– Тебя Пелинор куда-то посылает? – понизив голос, спросил Саня.
– Иди, господин кот, – пробормотал Горюта. – Тебя медвежушка, должно, обыскалась. Иди, итак уже…
– Э, нет! Давай, выкладывай. Я от тебя теперь точно не отстану.
– На дальний кордон меня князь отправляет, на неделю. Неохота, да как откажешься, – покорно отозвался старшина. И было в том ответе правды ни на комариный чих.
– Выкладывай! – Саня и голоса вроде не повышал, а получился рык. – Поручение князя касается меня?
– Нет.
– Моих друзей? Только не начинай врать сначала. Я ложь за версту чую.
– Да, знаю я. Слушай, котовий сын, соврать ты мне, конечно, не дашь. Отвечу я… только назавтра в донжоне окажусь!
Вот и поспрошал! Право, разумеется, на твоей стороне, с какого боку ни посмотреть, но и человеческая жизнь на твою совесть ляжет. Это не чистюка завалить… Там ты кругом прав, и всё равно грызёт. Это – знакомого, хорошего человека медведям скормить.

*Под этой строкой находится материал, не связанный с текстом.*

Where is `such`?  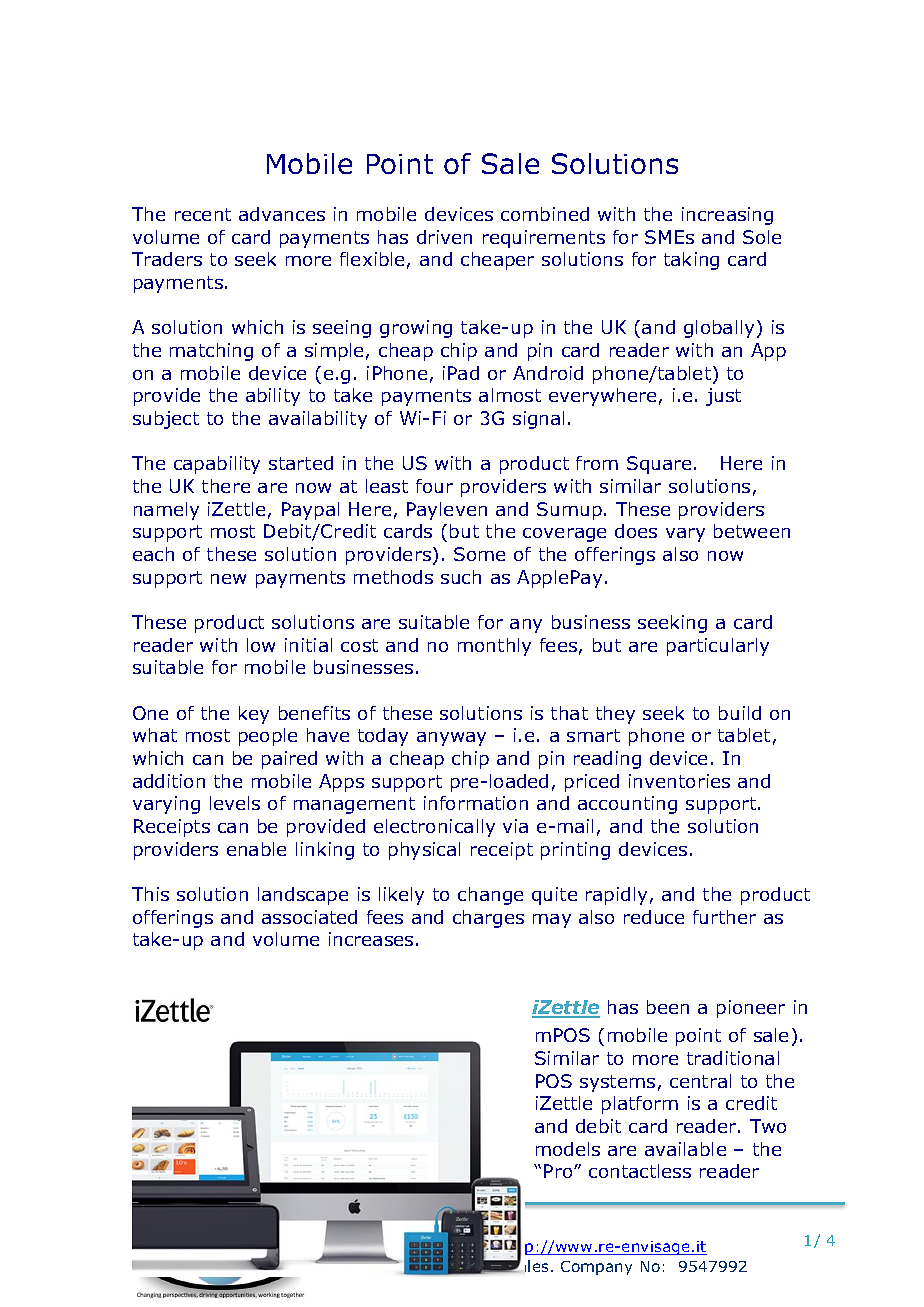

Санька сдавил щеки ладонями.
– Обложили они меня, – пожаловался в кулак. – И вроде ладно говорят, всё к моей пользе складывают, а только пользы мне той не надо.
– Мы как вчера вернулись, – решился вдруг старшина, – меня князь пытать начал, куда ездили, да о чём толковали. Я ему доложил, дескать, всё, как всегда. А утром…
– Стой, молчи, сам разберусь!
– Твоих-то, говорят, тотошней ночью в телеги покидали, да вывезли на перекрёсток за лесом. Дальше чтобы сами…
– А тебя сегодня князь гонит проверить, убрались они восвояси или так и колесят по его земле…
Не дожидаясь ответа, Санька, опёрся на плечо Горюты, встал, ещё прихлопнул, давая понять, что зла не держит, и решительно зашагал в сторону княжеских хором. За хаосом хозяйственных построек встали витые столбики и ровно выструганные, покрытые весёлым жёлтым лаком ступени крыльца, застеленного грубым шарганским ковром. Выше – резные наличники и пёстрые стекла оконных витражей, ещё выше – кровля, из-за которой торчала верхушка донжона. А над всем – бездонное, голубое небо. Только смотреть в него не хотелось. Ничего вообще видеть не хотелось. И слышать. И даже дышать.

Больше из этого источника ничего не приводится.